- [MATERIAL TO PROCESS]:
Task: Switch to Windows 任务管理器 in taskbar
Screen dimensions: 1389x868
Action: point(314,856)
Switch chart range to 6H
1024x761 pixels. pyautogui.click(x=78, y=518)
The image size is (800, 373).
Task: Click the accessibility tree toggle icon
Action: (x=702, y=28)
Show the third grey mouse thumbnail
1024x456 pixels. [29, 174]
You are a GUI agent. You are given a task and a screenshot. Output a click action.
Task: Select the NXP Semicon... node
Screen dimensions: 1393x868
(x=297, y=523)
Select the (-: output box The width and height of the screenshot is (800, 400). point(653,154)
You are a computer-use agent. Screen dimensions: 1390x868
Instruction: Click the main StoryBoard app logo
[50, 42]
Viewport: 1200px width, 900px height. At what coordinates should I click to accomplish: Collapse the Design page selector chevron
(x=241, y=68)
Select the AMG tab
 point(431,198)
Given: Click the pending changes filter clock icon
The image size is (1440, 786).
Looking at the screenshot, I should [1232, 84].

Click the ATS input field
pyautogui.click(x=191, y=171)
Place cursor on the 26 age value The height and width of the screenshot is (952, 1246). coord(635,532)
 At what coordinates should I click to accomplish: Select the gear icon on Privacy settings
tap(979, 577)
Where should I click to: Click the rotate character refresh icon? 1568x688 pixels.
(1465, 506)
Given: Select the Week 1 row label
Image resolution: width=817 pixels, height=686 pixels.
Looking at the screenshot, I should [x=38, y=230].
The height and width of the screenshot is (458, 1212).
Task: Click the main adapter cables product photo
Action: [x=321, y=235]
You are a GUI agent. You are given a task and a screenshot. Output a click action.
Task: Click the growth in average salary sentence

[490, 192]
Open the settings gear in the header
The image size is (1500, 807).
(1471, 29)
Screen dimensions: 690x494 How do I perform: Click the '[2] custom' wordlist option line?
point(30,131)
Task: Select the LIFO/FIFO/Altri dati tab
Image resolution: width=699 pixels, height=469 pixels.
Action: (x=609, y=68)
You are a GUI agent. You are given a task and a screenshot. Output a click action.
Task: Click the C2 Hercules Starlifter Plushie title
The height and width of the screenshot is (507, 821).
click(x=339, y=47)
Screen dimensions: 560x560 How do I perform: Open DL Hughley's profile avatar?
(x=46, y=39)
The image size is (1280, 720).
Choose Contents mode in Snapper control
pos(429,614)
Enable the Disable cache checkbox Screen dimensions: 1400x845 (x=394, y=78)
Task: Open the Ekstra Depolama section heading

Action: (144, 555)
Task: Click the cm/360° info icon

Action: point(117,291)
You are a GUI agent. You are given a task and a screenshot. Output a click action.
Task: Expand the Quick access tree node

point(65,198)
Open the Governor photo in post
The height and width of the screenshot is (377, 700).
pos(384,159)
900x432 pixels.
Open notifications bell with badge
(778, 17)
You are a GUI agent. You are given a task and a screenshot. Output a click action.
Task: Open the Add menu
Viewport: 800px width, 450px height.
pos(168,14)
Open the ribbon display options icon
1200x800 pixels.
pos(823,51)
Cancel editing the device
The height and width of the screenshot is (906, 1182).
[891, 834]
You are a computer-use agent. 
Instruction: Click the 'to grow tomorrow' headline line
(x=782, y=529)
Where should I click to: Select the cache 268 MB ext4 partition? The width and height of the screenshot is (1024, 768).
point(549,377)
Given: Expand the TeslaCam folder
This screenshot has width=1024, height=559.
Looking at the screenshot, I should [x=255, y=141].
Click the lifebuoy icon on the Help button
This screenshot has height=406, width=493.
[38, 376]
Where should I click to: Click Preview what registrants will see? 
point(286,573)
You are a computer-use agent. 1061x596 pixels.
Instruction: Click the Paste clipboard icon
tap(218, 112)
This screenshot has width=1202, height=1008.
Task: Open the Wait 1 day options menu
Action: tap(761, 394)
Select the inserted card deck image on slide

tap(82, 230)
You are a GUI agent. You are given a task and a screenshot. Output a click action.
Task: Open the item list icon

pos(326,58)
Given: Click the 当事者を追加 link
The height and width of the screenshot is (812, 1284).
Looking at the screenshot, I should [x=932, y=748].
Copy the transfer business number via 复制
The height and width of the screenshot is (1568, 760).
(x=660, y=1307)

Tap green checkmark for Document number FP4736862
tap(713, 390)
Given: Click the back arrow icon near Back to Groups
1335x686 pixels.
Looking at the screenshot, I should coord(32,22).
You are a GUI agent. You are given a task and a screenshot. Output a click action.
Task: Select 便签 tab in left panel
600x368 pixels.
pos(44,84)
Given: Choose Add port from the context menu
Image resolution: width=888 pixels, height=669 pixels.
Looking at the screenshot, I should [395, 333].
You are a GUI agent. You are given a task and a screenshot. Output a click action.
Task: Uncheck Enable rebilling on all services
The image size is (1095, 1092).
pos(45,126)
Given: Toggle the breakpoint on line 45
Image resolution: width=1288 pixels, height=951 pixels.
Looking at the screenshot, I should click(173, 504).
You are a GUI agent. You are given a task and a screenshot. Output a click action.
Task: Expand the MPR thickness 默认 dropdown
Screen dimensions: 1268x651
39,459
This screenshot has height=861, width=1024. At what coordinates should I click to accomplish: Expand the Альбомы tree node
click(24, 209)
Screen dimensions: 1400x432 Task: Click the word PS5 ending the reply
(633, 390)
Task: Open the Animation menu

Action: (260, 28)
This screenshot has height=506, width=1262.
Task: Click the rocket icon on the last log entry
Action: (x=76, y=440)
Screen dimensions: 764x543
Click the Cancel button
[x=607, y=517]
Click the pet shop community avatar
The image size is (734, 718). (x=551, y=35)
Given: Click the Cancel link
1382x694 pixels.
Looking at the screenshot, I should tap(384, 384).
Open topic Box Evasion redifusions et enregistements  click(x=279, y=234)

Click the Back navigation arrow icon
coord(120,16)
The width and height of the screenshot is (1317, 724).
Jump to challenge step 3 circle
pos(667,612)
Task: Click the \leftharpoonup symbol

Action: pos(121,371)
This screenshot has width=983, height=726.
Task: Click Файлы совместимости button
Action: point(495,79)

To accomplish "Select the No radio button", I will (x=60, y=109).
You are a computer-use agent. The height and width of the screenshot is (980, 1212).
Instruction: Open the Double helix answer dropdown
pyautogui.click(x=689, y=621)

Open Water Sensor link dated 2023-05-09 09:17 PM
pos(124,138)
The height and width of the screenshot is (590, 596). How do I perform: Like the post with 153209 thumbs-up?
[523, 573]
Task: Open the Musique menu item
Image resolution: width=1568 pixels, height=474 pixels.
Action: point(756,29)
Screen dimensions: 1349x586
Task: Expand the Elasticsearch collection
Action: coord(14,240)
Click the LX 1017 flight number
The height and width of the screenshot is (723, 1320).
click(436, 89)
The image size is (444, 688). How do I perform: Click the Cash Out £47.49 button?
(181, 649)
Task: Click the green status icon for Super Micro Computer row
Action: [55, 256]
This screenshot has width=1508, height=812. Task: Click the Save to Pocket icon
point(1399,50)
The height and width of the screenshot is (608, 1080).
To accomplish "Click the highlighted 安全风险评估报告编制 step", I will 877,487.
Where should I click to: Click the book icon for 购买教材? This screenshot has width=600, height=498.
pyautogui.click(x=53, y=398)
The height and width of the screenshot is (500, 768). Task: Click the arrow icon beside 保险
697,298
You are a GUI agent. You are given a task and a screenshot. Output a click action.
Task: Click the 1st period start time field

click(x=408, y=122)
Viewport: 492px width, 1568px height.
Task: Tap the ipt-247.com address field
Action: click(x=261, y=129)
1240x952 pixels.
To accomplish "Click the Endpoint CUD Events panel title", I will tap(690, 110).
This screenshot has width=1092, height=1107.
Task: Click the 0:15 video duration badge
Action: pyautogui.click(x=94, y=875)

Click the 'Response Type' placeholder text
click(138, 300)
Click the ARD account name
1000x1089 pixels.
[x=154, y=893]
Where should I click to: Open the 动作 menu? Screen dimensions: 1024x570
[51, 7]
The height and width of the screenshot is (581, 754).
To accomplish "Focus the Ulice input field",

- [PROBLEM STATEMENT]:
Give back, unchanged, the run of lines in the listing above that begins at the line containing "The height and width of the screenshot is (377, 700)." and ends at the line containing "Open the ribbon display options icon", both included.

- [RESULT FOR THIS EXERCISE]:
The height and width of the screenshot is (377, 700).
pos(384,159)
900x432 pixels.
Open notifications bell with badge
(778, 17)
You are a GUI agent. You are given a task and a screenshot. Output a click action.
Task: Open the Add menu
Viewport: 800px width, 450px height.
pos(168,14)
Open the ribbon display options icon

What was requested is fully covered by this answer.